One of the Friendly Streets Initiave block parties on Charles Avenue.

The next Streets.mn podcast is here! This episode is an interview with Lars Christiansen, one of the organizers of the Charles Avenue Friendly Streets Initiative. The Initiative was an attempt in St Paul to develop bottom-up strategies for designing streets that better serve the residents of the Frogtown and Hamline-Midway areas in St Paul, along Charles Avenue. They organized a series of block parties around the themes of traffic calming, public art, and public space. It’s  an innovative outreach strategy that connects with people not normally represented in traditional planning and neighborhood meetings.

Lars and I talked about the project for over an hour last Friday, in a conversation that touched on the importance of bicycle bouelvards, St Paul politics, and the challenges of citizen engagement for city planning. In addition to his duties organizing transportation movements in St Paul, Lars is an eleven-year st paul resident and an urban studies professor at Augsubrg college.

(Timely bonus: The Charles Avenue Project is up for a public hearing this Wednesday, at 5:30, down at St Paul City Hall. If you can’t attend but still support the project, please take a minute and email your support for the plan via email comment. Please include your name and address.)

Caveat: I’ve been particularly working on improving the audio quality of these recordings. So I have good news and bad news. The good news is that I finally figured out how to use the new mic. The bad news is that I figured out how to plug it in AFTER the podcast was taped. (It’s a technical thing involving the audio settings on my computer.) This podcast sounds  terrible. If you can’t stand the background traffic noise going down Thomas Avenue on a Friday at rush hour, you have two choices: either turn off the podcast and wait two episodes, which will be much better. Or, you can muddle through this podcast and get inspired about traffic calming in St Paul, which will do a lot to reduce automobile noise in the very long term. Apologies in advance!

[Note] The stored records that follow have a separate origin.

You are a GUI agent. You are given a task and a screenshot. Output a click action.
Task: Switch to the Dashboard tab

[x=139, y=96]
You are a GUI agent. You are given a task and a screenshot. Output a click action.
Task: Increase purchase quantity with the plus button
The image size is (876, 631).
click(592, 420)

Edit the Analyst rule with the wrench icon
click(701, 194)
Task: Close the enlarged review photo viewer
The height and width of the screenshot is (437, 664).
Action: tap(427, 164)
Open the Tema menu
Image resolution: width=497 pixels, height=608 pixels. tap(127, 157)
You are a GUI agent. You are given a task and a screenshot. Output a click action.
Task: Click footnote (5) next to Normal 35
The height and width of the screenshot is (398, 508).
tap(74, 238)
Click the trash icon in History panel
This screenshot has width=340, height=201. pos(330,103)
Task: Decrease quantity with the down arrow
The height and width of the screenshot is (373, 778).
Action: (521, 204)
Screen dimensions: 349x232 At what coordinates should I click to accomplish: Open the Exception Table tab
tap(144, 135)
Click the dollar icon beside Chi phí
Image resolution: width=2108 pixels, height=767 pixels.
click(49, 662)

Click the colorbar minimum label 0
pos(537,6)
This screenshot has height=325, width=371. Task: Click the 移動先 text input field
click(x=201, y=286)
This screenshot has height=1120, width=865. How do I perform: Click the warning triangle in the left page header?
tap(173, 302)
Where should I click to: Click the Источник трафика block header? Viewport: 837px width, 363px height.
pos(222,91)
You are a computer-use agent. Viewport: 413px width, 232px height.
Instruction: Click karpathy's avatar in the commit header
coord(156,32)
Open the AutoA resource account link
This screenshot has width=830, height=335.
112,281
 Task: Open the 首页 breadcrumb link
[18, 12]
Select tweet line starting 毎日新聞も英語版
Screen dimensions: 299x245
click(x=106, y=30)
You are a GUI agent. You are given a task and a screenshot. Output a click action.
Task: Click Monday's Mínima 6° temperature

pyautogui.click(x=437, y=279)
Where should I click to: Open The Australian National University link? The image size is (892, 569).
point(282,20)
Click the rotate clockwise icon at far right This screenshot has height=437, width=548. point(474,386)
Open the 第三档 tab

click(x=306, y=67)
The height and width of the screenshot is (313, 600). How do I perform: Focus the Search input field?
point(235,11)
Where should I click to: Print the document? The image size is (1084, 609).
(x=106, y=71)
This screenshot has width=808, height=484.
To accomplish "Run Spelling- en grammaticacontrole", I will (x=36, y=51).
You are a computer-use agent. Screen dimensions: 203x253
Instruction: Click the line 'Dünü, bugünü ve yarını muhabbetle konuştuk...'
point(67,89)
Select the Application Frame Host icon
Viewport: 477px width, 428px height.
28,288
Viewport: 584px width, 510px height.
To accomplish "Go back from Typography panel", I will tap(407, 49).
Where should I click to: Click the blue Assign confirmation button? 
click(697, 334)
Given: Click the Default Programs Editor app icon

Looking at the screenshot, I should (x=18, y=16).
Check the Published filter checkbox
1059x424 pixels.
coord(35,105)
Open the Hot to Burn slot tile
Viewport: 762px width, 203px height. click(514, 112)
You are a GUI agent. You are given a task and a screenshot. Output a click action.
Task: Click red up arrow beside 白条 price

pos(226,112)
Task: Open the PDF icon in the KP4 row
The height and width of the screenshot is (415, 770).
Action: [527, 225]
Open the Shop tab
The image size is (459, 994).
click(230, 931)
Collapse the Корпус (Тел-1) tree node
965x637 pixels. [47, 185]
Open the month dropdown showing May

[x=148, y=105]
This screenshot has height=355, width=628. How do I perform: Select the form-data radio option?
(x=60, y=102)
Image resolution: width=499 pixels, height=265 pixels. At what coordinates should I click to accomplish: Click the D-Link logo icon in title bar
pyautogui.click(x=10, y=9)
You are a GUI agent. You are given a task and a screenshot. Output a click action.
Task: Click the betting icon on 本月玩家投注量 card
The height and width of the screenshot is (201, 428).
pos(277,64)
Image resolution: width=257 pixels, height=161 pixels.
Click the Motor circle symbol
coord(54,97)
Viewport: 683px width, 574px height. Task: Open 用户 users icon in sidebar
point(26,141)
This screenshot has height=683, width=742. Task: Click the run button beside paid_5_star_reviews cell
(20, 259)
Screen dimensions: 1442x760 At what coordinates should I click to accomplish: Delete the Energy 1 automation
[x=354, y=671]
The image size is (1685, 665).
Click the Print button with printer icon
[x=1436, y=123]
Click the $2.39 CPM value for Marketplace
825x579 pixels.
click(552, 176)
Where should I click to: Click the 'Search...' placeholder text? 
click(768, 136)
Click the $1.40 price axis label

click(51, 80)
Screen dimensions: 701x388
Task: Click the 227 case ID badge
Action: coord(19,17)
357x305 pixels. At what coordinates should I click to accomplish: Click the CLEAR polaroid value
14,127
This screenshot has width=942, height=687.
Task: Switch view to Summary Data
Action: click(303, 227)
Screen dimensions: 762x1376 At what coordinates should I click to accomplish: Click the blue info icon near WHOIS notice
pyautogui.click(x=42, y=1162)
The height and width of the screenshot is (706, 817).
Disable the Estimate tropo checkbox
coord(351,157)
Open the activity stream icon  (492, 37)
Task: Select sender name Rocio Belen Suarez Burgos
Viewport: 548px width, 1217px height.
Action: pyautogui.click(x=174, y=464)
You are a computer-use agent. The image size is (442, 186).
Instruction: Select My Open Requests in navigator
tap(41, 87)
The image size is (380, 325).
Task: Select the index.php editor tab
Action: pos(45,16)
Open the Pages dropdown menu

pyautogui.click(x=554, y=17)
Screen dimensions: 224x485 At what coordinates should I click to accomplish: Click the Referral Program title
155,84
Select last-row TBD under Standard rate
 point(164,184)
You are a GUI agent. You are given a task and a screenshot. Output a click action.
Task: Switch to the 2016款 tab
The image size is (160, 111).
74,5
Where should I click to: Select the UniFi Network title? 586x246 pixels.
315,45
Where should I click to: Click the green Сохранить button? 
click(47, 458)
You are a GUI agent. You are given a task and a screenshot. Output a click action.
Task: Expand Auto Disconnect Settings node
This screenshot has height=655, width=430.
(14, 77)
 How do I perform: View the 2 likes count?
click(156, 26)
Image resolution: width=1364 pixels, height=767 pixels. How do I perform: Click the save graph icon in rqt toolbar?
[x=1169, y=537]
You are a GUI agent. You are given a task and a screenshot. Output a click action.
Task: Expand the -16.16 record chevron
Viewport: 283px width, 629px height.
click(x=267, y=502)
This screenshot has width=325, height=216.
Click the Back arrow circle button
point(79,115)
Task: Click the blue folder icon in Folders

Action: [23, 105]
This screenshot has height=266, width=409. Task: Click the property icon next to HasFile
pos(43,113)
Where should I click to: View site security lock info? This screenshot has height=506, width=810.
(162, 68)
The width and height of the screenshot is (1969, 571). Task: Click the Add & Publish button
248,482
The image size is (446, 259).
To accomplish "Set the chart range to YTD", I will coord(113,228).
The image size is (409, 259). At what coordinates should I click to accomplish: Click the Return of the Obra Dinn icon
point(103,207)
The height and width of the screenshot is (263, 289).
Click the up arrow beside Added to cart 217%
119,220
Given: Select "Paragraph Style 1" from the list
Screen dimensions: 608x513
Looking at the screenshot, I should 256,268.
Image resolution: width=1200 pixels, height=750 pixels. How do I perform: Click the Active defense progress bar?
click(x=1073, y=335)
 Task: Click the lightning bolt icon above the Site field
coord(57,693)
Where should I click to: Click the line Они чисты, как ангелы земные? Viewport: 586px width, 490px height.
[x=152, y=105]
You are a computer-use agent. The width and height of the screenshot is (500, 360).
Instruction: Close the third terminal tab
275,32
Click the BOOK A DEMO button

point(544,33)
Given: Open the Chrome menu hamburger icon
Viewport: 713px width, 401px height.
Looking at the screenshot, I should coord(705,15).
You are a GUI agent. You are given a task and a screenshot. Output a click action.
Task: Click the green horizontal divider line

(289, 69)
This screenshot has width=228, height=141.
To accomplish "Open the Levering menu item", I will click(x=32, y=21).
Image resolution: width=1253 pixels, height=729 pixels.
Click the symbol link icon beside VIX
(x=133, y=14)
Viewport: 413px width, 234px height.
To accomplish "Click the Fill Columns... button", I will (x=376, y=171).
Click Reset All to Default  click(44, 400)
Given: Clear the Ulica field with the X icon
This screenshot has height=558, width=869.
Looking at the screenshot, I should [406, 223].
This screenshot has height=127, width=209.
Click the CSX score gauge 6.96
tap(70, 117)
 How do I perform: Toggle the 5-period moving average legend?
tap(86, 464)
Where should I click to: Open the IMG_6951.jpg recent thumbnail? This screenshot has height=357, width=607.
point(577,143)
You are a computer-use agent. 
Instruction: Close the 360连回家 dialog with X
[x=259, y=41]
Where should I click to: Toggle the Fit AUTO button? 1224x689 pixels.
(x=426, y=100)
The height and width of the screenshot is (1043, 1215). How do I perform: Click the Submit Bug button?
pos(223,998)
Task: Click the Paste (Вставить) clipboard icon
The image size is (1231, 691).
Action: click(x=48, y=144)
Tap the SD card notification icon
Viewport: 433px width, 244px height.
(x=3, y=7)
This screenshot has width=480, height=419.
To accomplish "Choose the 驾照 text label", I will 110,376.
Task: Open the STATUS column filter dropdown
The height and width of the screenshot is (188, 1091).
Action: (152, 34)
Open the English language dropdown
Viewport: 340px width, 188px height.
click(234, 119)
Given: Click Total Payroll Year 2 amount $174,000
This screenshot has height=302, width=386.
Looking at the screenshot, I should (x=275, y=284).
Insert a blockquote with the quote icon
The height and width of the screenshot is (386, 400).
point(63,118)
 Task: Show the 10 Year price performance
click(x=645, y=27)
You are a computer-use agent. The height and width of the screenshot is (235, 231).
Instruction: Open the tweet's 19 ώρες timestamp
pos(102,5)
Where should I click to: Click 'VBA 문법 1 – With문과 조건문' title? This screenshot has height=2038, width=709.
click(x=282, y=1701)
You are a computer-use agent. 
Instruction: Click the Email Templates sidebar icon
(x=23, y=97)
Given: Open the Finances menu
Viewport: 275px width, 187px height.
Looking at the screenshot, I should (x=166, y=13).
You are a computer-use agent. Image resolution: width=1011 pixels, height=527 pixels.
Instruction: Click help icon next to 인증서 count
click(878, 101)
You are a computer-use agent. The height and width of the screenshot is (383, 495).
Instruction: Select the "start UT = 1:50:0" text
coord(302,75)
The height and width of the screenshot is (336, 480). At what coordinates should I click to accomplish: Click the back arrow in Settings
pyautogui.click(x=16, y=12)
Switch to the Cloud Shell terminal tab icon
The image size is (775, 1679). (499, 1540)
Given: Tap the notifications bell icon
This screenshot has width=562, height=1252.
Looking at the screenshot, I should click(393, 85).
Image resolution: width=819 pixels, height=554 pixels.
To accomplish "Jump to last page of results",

Here’s the link to the mp3 file. You can subscribe to the whole podcast series on iTunes.

 

Bill Lindeke

About Bill Lindeke

Pronouns: he/him

Bill Lindeke has writing blogging about sidewalks and cities since 2005, ever since he read Jane Jacobs. He is a lecturer in Urban Studies at the University of Minnesota Geography Department, the Cityscape columnist at Minnpost, and has written multiple books on local urban history. He was born in Minneapolis, but has spent most of his time in St Paul. Check out Twitter @BillLindeke or on Facebook.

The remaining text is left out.